Thursday, June 01, 2023

Town of Greece--Important Excerpts

First, the Court makes clear that not only is Marsh still good law, it should not be viewed as some kind of a "legislative prayer" exception to the Establishment Clause.

"Any test the Court adopts must acknowledge a practice that was accepted by the Framers and has withstood the critical scrutiny of time and political change." p.1793

How does this apply to passive display cases such as those involving a Nativity Display or a Ten Commandments display? Or to Commencement prayer cases or to student-led prayer before football games?

What about the argument that legislative prayer must be "nonsectarian or ecumenical?"  p.1793

  This argument is "not consistent with the tradition of legislative prayer outlined in the Court's cases." p. 1793

Sectarian prayers are fine, because we acknowledge "our growing diversity not by proscibing sectarian content but by welcoming ministers of many creeds." p. 1794 The EC does not require "that legislative prayer may be addressed only to a generic God." p. 1792 (some of this is in the original opinion but has been edited from the casebook)

Government may invite prayer into the public sphere, and "must permit the prayer giver to address his or her own God or gods as conscience dictates." p. 1794 The only constraint on the content of prayers is this:

"If the course and practice over time shows that the invocations denigrate nonbelievers or religious minorities, threaten damnation, or preach conversion," that "would present a different case than the one presently before the Court."  p. 1794

What about those offended by the prayer--the offended observers?

1, See p.1795

2. "Offense, however, does not equate to coercion. Adults often encounter speech they find disagreeable; and an Establishment Clause violation is not made out any time a person experiences a sense of affront from the expression of contrary religious views in a legislative forum, especially where, as here, any member of the public is welcome in turn to offer an invocation reflecting his or her own convictions." --Town of Greece, 134 S. Ct. at 1826.
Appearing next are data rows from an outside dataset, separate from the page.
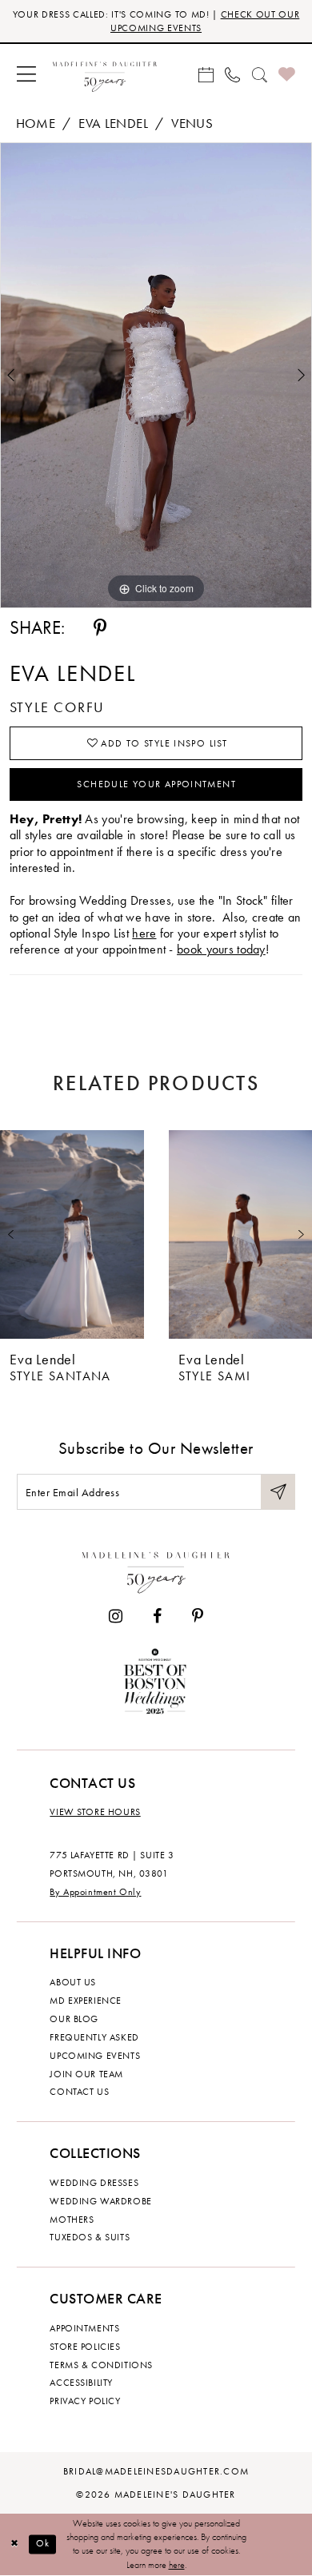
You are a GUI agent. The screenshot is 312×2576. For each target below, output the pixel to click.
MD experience (86, 2000)
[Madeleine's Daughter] (155, 1569)
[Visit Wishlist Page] (287, 75)
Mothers (72, 2219)
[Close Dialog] (14, 2544)
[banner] (105, 75)
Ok (43, 2544)
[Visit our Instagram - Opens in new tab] (115, 1617)
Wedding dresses (94, 2182)
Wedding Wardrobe (100, 2201)
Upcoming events (95, 2055)
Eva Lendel (113, 123)
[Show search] (259, 74)
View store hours (95, 1812)
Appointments (84, 2328)
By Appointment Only (95, 1891)
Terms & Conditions (101, 2365)
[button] (26, 74)
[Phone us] (232, 74)
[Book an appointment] (205, 74)
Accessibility (81, 2382)
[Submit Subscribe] (278, 1492)
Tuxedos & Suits (90, 2237)
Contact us (79, 2091)
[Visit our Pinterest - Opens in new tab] (197, 1617)
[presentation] (72, 1234)
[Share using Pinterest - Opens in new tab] (100, 629)
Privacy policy (85, 2401)
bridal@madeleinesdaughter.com (156, 2471)
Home (35, 123)
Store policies (85, 2346)
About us (73, 1982)
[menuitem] (26, 74)
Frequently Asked (94, 2037)
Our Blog (74, 2019)
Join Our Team (86, 2074)
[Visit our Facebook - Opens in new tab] (157, 1617)
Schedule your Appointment (156, 784)
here (144, 934)
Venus (192, 123)
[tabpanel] (156, 375)
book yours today (221, 950)
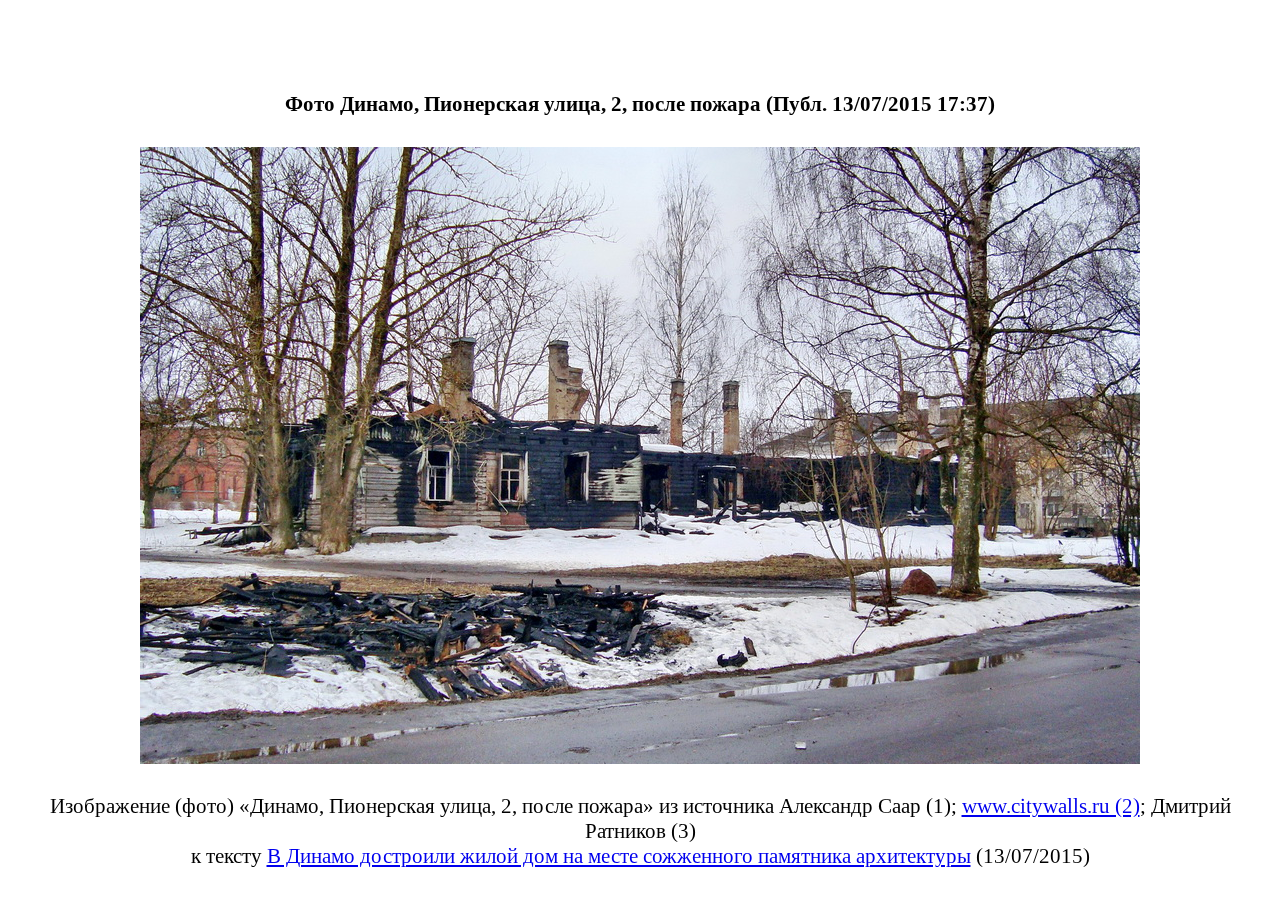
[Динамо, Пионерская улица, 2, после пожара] (640, 758)
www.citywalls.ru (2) (1051, 806)
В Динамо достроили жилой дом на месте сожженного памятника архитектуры (619, 856)
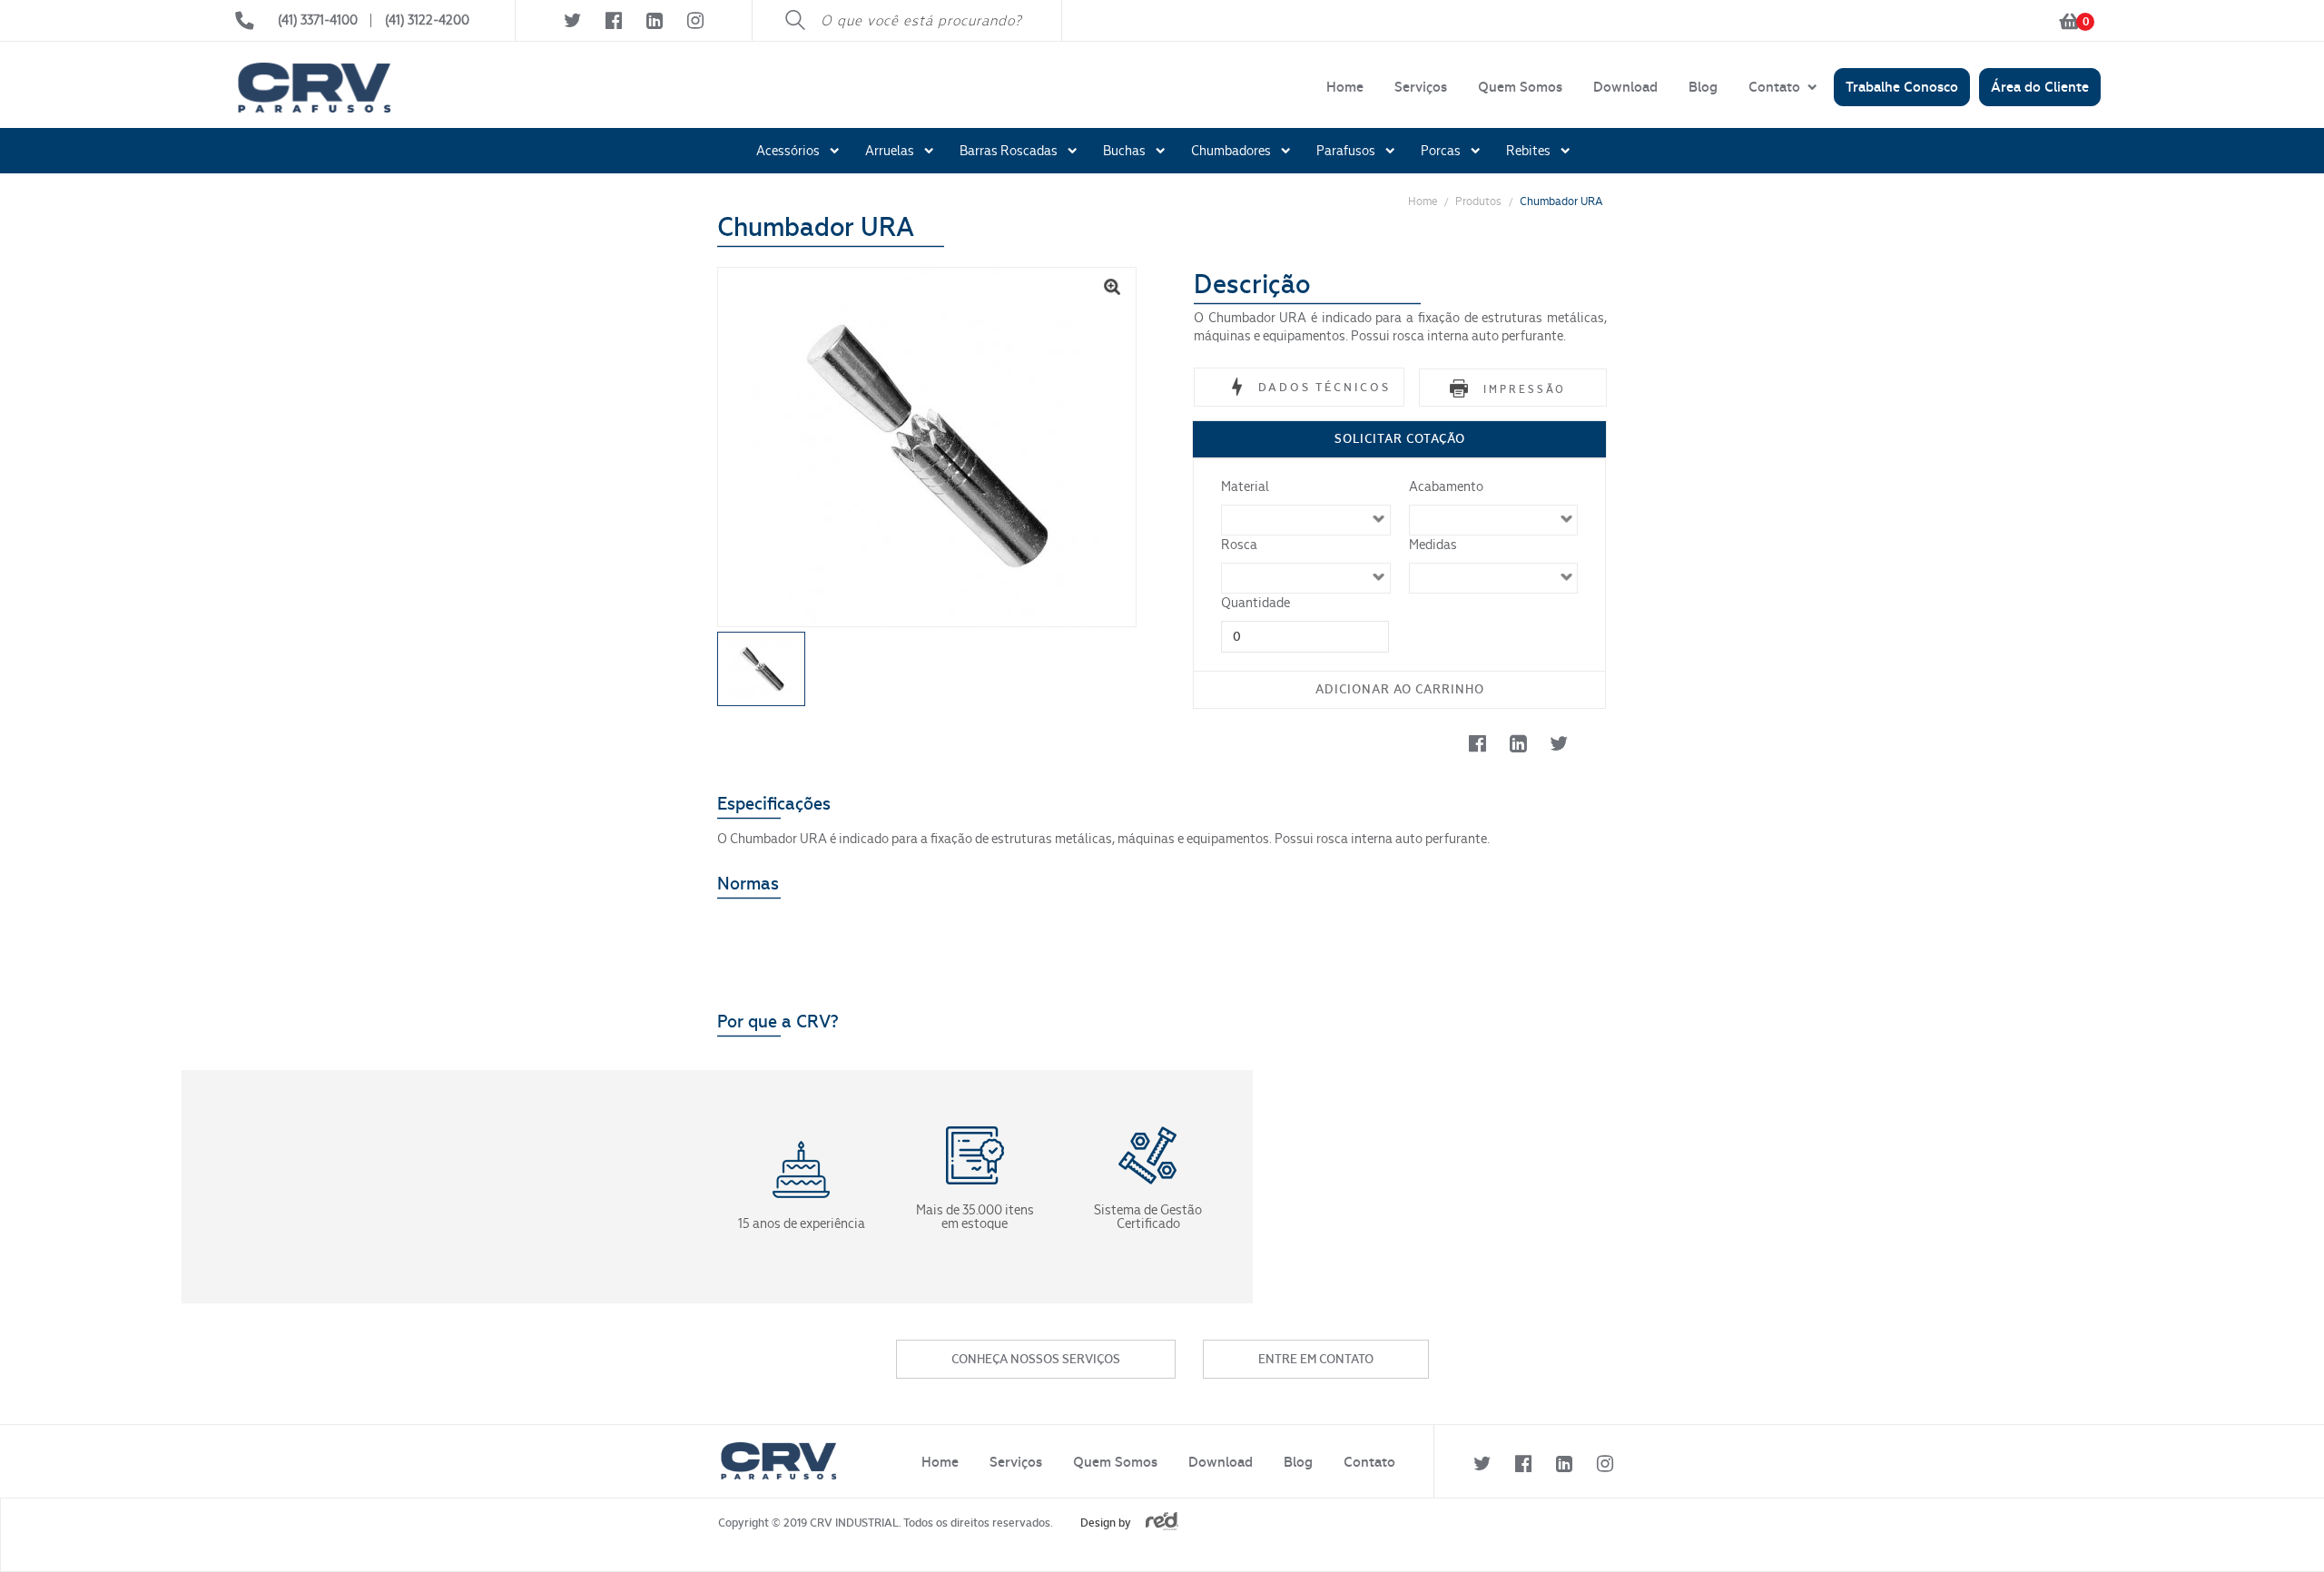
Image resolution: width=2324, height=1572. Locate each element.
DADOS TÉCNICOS (1324, 387)
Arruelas (889, 150)
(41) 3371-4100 (318, 20)
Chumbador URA (1561, 201)
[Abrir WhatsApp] (2278, 1526)
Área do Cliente (2040, 86)
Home (1345, 86)
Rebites (1528, 150)
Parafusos (1345, 150)
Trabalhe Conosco (1902, 86)
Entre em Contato (1316, 1359)
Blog (1703, 86)
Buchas (1124, 150)
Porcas (1441, 150)
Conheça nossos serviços (1035, 1359)
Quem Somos (1520, 86)
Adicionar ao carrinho (1399, 689)
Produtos (1478, 201)
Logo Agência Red (1162, 1521)
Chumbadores (1231, 150)
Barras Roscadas (1009, 150)
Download (1625, 86)
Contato (1774, 86)
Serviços (1420, 86)
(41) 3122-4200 (427, 20)
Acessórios (788, 150)
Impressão (1524, 389)
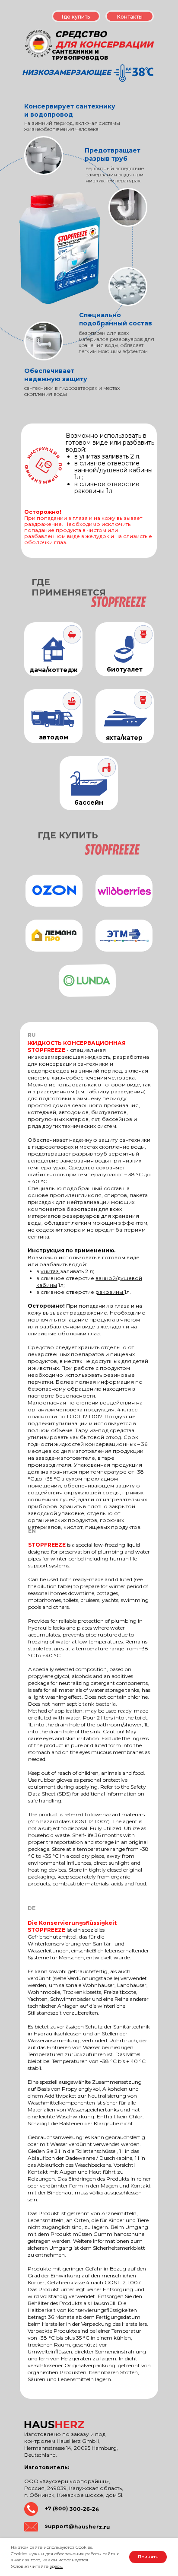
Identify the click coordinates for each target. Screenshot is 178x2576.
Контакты (130, 16)
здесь (56, 2566)
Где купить (76, 16)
Here is how I summarize this last point in a short article I have written:


The Town of Greece majority opinion was also not persuaded by the argument that prayer at town board meetings “coerces participation by nonadherents.”Although there was no actual coercion or intimidation of those wishing not to pray, Respondents argued that some members of the public might feel “subtle pressure” to join in prayers in order to please town board members “who would be ruling on their petitions." In the alternative, Respondents argued that they found the prayers offensive and this made them feel “excluded and disrespected.” The Supreme Court rejected all of these arguments reasoning that “mature adults” should have the capacity to resist subtle pressure and to either leave “the meeting room during the prayer” or remain in the room and quietly decline to join in the prayer. Moreover, in response to Respondents’ argument that sectarian prayers offended them and hurt their feelings, the Court essentially instructed them to grow up and get over it:

“Adults often encounter speech they find disagreeable; and an Establishment Clause violation is not made out any time a person experiences a sense of affront from the expression of contrary religious views in a legislative forum, especially where, as here, any member of the public is welcome in turn to offer an invocation reflecting his or her own convictions.”

In other words, neither subtle pressure to participate nor hurt feelings will suffice to give mature adults a constitutional right to enjoin legislative prayer at town board meetings. Religious liberty under the Establishment Clause does not give dissenters a heckler’s veto over the practice or content of legislative prayers. Or, as Justice Kennedy put it so clearly in Town of Greece, “[s]o long as the town maintains a policy of nondiscrimination,” government does not “engage in impermissible coercion merely by exposing constituents to prayer they would rather not hear and in which they need not participate.”  

 Do not overlook Justice Thomas' concurring opinion (at p.1797) in which he speaks of the EC as a "federalism provision." What does that mean? How would it affect cases such as these?